Alla deriva

Scrittura scenica e regia Romano Foddai
Collaborazione drammaturgica Renata Molinari
Con Stefano Petretto, Francesco Petretto
Voce recitante Maria Paola Dessì
Videomaker Marcello Ruggiu
Fumettista designer Antonello Becciu
Realizzazioni audio Giuseppe Bazzoni
Scenografie Giovanni Trudu
Luci e fonica Emilio Foddai

Alla deriva è un viaggio teatrale che parte da uno dei miti fondativi dell’umanità – il racconto del Diluvio universale – per interrogare il presente e le sue inquietudini più profonde.

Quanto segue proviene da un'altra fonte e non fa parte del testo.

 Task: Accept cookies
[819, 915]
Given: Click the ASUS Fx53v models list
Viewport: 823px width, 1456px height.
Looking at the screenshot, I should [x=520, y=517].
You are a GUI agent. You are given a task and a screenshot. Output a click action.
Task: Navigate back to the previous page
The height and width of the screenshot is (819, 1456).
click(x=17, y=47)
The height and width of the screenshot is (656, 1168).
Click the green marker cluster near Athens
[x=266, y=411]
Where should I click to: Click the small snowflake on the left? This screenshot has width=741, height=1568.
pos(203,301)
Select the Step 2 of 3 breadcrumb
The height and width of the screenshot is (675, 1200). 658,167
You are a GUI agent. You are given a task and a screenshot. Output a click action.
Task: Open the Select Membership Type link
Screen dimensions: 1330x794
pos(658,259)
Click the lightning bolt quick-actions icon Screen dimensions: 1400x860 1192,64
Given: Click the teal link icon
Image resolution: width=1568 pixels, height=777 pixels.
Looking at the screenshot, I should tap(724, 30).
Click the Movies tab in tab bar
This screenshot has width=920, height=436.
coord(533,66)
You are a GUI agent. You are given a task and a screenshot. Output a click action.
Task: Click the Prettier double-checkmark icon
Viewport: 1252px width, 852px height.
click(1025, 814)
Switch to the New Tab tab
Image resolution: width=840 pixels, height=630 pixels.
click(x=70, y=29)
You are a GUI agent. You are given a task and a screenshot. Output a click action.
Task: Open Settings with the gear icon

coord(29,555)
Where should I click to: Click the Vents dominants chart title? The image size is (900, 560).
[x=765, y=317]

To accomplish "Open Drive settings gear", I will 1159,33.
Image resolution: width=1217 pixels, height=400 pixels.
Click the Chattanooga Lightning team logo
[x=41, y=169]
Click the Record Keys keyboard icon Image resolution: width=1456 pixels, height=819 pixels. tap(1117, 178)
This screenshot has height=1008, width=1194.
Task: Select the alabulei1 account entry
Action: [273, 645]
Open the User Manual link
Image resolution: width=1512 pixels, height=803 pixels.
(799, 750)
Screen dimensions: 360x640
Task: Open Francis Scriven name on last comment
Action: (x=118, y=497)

Nella nostra epoca, quel mito arcaico smette di appartenere al passato e si fa profezia: oggi, infatti, l’uomo possiede davvero il potere di scatenare un “diluvio” capace di cancellare la vita dal pianeta.

Lo spettacolo rilegge l’odissea di Noè e della sua arca non come un racconto religioso o morale, ma come una parabola ecologica e politica, un’allegoria della deriva a cui la nostra civiltà sta andando incontro. Il diluvio non è un castigo divino: è la conseguenza diretta della violenza sistematica che l’essere umano esercita sulla natura in nome del profitto e del dominio. Disboscamenti, desertificazioni, crisi idriche, estinzioni di massa e catastrofi climatiche diventano i nuovi “segni” di un’apocalisse annunciata e interamente costruita dall’uomo.

Dentro questa cornice, la figura di Noè – insieme ai pochi sopravvissuti e agli ultimi frammenti di vita animale e vegetale – assume un valore nuovo: rappresenta la possibilità della resistenza, della cura e della responsabilità. “Alla deriva” racconta così una lotta per la salvezza che non appartiene più a un tempo remoto, ma che riguarda qui e ora ciascuno di noi.

Con un linguaggio scenico che alterna poesia e denuncia, immagini simboliche e visioni distopiche, lo spettacolo invita il pubblico a interrogarsi sul destino del pianeta e sull’urgenza di costruire una nuova alleanza tra uomo e natura. Perché, oggi come allora, la scelta è tra la distruzione e la rinascita. E l’arca sono i comportamenti che le persone più sensibili mettono in atto per cercare di salvare l’umanità: un’umanità alla deriva in un mare che rischiamo di rendere definitivamente muto.